Part IV: Could the inventory trend change in 2023?
Trader’s Corner, a weekly partnership with Cost Management Solutions, analyzes propane supply and pricing trends. This week, Mark Rachal, director of research and publications, continues to focus on possible changes in propane demand and how it could impact inventory.
Catch up on last week’s Trader’s Corner here: Part III: Could the inventory trend change in 2023?
This week, we are going to revisit much of what we discussed last week because the latest data only caused us to shake our heads even more. For the week ending Jan. 20, the Energy Information Administration reported U.S. demand for propane dropped 466,000 barrels per day (bpd) to 1.052 million bpd. That was an astounding 1.138 million bpd less than the same week last year.
During the first 20 days of this year, U.S. propane demand was 1.264 million bpd on average. During the same period last year, it was 2.002 million bpd. That is a 739,000-bpd difference that amounts to 14.780 million barrels less demand during the first 20 days of 2023 than in the same period in 2022.
The lack of domestic demand has been largely offset by strong export demand.
Though up by 415,000 bpd over the first 20 days of last year, exports do not offset the drop in domestic demand of 739,000 bpd. Thus, we have seen U.S. propane inventories have much smaller-than-normal draws during the first three weeks of this year, keeping them near five-year highs.
Chart 3 shows year-by-year combined (domestic and export) demand for U.S. propane. This year is a major departure from the past two years, but it is not unprecedented. Demand during the start of 2020 was similar to this year.
What has baffled us is that heating degree-days this winter are higher than they were last year.
From July 1, 2022, through Jan. 21, 2023, there were 189 more heating degree-days on a population-weighted average than the same period a year ago. That is a 10 percent increase. Yet, over that same period, U.S. primary (at the hubs) inventory has gone from 170,000 barrels below the previous year to 21.542 million barrels above the previous year. As an industry, we keep saying that increased production is the reason. That is certainly a factor, but the year-over-year increase in production from July 1 to Jan. 21 was 81,000 bpd. The bigger impact has been that domestic demand is down 275,000 bpd during that time frame year over year.
As we showed last week, petrochemicals are using a little less propane as a feedstock, but the industry data we see only shows it down about 8,000 bpd. So, we keep coming back to where in the heck is retail domestic demand given that heating degree-days are slightly higher than last year?

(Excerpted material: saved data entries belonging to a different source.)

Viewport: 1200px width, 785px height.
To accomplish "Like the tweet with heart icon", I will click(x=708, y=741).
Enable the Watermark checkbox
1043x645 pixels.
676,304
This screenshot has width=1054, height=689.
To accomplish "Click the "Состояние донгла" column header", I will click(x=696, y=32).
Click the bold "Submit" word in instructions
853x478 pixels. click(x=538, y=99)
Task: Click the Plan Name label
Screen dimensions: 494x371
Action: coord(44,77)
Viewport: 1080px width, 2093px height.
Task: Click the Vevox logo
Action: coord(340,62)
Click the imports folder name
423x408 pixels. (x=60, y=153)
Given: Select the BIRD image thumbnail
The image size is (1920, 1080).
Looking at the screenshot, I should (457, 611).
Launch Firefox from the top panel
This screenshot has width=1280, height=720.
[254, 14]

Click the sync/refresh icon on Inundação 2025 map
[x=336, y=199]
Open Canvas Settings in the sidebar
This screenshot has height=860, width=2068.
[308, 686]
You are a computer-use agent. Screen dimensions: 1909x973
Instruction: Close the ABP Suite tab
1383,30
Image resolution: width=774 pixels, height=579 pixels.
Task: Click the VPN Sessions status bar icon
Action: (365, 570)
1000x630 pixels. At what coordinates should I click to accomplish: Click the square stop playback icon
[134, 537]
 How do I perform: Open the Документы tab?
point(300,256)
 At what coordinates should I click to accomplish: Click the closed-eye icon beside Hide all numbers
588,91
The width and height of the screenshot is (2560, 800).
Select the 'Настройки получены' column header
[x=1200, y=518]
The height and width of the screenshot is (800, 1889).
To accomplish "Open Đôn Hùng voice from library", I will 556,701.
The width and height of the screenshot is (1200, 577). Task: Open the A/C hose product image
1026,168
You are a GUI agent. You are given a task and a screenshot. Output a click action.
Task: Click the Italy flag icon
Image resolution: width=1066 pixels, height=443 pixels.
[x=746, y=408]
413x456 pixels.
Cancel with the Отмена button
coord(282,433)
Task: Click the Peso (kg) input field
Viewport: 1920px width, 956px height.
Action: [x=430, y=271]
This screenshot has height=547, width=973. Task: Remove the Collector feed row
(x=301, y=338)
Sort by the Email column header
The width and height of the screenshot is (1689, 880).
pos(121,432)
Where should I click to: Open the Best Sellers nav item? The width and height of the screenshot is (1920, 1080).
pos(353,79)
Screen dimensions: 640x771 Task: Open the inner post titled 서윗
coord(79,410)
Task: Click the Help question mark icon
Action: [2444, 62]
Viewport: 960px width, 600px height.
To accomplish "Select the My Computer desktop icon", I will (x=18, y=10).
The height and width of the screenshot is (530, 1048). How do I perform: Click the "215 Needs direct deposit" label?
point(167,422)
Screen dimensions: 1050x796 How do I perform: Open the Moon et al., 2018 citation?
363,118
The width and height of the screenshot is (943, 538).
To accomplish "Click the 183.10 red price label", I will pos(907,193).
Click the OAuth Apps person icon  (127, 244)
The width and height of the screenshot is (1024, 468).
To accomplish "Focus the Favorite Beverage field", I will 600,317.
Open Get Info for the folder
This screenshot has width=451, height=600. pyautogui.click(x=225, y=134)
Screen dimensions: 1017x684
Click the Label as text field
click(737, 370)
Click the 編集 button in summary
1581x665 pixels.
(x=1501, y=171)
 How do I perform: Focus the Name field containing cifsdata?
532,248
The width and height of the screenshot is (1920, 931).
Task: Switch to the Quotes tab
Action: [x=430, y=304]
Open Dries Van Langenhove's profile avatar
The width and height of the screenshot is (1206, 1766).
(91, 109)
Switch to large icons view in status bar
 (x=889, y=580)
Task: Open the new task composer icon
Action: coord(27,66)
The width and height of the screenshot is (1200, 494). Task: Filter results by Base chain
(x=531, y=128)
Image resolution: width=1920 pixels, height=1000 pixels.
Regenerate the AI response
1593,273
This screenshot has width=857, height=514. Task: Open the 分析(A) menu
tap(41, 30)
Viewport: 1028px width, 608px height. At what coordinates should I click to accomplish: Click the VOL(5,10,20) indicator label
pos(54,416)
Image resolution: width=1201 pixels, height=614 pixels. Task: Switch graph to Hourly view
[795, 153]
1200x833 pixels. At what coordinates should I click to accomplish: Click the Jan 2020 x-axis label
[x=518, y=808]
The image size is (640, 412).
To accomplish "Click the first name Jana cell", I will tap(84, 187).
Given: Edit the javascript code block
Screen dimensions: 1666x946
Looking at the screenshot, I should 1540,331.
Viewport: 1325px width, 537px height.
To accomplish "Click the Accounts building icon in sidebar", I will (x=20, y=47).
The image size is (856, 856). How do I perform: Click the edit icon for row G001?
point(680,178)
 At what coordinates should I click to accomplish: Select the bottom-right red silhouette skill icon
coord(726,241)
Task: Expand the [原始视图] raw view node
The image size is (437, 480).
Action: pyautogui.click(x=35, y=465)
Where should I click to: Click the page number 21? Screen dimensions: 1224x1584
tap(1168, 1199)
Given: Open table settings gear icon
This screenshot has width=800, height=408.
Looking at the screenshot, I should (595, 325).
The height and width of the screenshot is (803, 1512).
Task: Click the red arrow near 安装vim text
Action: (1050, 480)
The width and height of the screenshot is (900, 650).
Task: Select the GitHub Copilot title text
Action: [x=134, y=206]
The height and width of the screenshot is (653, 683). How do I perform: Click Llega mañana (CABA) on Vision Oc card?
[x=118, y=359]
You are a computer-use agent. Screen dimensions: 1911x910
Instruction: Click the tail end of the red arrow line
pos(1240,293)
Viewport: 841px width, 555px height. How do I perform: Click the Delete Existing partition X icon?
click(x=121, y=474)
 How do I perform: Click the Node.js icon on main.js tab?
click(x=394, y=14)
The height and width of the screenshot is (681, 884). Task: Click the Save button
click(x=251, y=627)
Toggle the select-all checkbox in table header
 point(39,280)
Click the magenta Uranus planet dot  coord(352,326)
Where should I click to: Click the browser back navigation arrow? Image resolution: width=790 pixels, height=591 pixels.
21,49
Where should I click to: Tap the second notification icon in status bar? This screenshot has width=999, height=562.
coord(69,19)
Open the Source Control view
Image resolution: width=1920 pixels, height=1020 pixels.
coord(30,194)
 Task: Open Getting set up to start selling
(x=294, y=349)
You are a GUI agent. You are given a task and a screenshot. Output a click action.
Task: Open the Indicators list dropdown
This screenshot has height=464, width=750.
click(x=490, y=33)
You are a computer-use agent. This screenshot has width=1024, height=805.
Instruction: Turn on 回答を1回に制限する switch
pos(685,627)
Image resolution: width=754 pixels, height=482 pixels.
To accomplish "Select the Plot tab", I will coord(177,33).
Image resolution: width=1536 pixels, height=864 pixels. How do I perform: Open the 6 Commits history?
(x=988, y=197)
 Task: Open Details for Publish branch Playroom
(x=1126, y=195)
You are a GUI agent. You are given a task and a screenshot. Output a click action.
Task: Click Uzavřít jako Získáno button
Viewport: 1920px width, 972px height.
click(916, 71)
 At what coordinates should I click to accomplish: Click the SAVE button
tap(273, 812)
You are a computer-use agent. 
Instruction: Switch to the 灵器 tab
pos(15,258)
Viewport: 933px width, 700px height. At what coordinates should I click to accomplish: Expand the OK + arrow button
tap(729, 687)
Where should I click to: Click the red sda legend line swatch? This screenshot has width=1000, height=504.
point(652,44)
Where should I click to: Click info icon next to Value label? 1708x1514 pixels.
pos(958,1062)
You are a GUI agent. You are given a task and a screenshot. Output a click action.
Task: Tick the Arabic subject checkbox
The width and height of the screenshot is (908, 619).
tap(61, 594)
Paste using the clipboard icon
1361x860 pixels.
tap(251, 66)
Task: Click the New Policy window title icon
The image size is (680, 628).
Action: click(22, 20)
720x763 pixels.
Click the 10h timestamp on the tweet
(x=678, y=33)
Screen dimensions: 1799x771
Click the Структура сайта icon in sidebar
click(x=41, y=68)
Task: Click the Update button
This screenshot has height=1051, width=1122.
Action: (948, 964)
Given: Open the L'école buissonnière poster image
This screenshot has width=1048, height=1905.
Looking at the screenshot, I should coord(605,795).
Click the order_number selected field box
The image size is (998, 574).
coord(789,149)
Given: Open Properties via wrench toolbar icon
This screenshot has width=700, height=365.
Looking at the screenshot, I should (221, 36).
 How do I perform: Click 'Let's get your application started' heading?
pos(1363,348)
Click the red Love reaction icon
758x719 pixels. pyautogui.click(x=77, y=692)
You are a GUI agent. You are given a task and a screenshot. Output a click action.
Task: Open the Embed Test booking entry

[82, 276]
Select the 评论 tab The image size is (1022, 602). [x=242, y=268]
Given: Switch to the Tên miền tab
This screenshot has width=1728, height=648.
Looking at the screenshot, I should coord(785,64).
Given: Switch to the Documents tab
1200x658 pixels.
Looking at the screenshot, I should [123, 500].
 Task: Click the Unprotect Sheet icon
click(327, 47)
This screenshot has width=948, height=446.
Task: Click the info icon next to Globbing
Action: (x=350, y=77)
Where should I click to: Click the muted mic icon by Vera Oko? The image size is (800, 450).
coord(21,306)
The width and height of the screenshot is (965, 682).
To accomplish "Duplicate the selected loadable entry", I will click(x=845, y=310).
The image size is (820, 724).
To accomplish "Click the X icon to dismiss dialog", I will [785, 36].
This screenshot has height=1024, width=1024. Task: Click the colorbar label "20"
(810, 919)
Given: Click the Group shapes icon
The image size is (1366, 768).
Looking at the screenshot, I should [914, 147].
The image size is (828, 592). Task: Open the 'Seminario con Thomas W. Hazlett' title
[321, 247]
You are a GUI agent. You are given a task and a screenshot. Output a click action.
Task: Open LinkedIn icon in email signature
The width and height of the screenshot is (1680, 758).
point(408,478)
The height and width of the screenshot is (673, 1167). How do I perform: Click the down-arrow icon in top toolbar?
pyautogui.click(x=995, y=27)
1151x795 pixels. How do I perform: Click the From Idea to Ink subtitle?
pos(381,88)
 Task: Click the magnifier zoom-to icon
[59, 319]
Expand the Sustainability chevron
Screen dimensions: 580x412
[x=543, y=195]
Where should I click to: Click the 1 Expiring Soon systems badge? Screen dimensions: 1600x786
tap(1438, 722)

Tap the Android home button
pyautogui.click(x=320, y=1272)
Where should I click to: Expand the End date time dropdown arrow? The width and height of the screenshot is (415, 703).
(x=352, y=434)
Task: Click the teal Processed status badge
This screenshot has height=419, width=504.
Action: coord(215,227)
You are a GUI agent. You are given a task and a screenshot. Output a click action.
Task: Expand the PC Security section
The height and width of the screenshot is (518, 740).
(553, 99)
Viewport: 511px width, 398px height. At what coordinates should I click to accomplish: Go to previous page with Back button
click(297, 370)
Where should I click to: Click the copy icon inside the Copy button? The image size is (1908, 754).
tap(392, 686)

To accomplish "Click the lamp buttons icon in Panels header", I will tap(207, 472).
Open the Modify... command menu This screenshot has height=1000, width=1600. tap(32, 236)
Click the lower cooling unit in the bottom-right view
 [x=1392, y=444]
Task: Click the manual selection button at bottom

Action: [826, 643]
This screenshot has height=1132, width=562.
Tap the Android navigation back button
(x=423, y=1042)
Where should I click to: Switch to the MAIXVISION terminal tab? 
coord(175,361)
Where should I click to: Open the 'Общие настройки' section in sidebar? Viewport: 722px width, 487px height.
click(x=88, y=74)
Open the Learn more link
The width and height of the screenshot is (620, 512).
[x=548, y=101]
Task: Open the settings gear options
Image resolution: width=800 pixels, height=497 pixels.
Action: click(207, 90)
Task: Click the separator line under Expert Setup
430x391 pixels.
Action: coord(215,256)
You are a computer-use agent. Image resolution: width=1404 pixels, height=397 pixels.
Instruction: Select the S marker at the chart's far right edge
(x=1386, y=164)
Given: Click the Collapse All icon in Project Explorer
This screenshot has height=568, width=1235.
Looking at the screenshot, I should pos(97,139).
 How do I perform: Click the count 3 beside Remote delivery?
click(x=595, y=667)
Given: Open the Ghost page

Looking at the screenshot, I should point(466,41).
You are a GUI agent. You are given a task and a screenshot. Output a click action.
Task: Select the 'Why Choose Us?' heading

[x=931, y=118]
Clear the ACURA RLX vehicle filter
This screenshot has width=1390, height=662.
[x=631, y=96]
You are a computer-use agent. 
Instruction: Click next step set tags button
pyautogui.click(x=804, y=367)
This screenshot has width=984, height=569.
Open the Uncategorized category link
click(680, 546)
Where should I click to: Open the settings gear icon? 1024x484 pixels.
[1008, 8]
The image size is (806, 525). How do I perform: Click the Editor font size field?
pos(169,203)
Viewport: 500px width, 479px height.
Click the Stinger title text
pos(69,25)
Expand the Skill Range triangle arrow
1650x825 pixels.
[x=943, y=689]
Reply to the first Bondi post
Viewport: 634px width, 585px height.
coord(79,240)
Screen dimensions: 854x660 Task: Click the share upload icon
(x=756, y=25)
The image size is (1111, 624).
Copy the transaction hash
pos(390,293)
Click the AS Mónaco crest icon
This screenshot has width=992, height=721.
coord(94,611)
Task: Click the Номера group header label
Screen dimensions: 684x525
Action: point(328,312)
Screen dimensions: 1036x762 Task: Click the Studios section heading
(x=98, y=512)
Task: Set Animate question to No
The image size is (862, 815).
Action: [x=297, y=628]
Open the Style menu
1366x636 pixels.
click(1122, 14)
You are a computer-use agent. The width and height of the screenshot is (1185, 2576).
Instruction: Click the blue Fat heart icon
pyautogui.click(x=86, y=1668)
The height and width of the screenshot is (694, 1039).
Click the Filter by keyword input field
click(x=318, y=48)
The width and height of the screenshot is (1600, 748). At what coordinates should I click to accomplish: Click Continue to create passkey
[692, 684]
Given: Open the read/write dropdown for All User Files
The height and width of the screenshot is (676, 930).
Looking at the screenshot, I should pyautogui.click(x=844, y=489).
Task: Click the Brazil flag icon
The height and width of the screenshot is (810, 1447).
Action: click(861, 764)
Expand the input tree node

We proposed the theory last week that perhaps secondary (retailer) and tertiary (consumer) inventories have been pulled down during this time frame, resulting in less call-on supply from primary storage. Unfortunately, we have no way to quantify secondary and tertiary storage. Also part of the equation is that more fuel-use propane is being produced at the expense of propylene. But this seeming black hole in domestic demand keeps us up at night. It just feels like, somehow, we are working from a propane supply credit card, and at some point, the bill is going to come due.
We will admit that we are always worried about propane retailers and their customers getting blindsided by a rapid shift in market conditions that puts them behind in preparing for higher prices. Those situations can give our industry a black eye. Perhaps those worries make us see black holes that don’t really exist. Let’s hope.